Wednesday, November 24, 2010

Will the TSA bodyscan programmers? All about atomic subversion

I have previously observed that acronyms can lead to confusing misinterpretations. But sometimes you don't need acronyms - words themselves can be confusing.

Take the title of this blog post - Atomic Coding with Subversion.

Is this some nuclear plot by al-Qaeda? Will the people promoting this be subject to full body scans (or overly enthusiastic pat-downs) from the U.S. Transportation and Security Administration?

It turns out that the "Subversion" in the title should be interpreted as two words - "sub" and "version." Subversion is a method to control versions of software code. Here's what the blogger, TAW, said about it -

Back when everybody used CVS, I viewed revision control as necessary evil - CVS was getting in the way more often than helping. It all changed with Subversion. It's not perfect for every possible development model, but for personal repositories and small teams it's simply awesome.

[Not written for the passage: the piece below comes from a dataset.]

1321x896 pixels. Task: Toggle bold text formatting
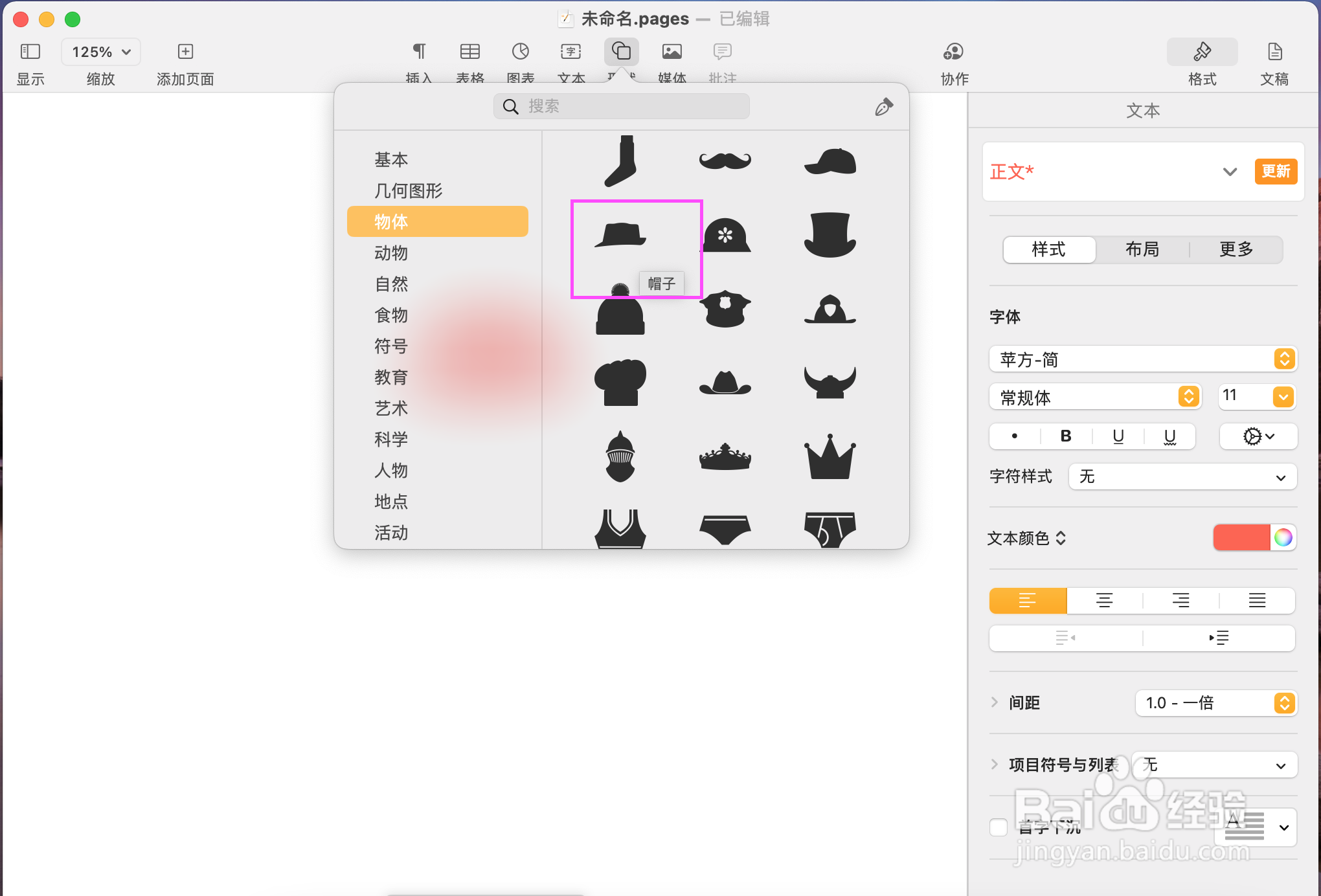click(x=1065, y=436)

And no, CVS is not the pharmacy - it's a versioning system that predated Subversion.

But what in the heck is atomic coding? Back to TAW:

I want to say something about Atomic Coding. The idea is basically committing (to the branch you're working on - usually the main branch) as soon as you have a complete change, no matter how small.

You've written a single unit test ? Commit. Made one unit test pass that didn't ? Commit. Changed README file ? Commit. Fixed a typo in some comments ? Commit.

Breaking your work into small pieces is one of the most fundamental ideas in productivity ever. Programming han Unit Testing, project management has Getting Things Done's Next Actions and so on - they're all about breaking big and complex things into small and simple ones.

It's pretty straightforward to apply the same principle to repository management, but it's much easier to talk about something when it has a name, so let's refer to it as "Atomic Coding".


I don't code, but I write, and I do save drafts of my blog posts as I write them. But I don't save them after every word.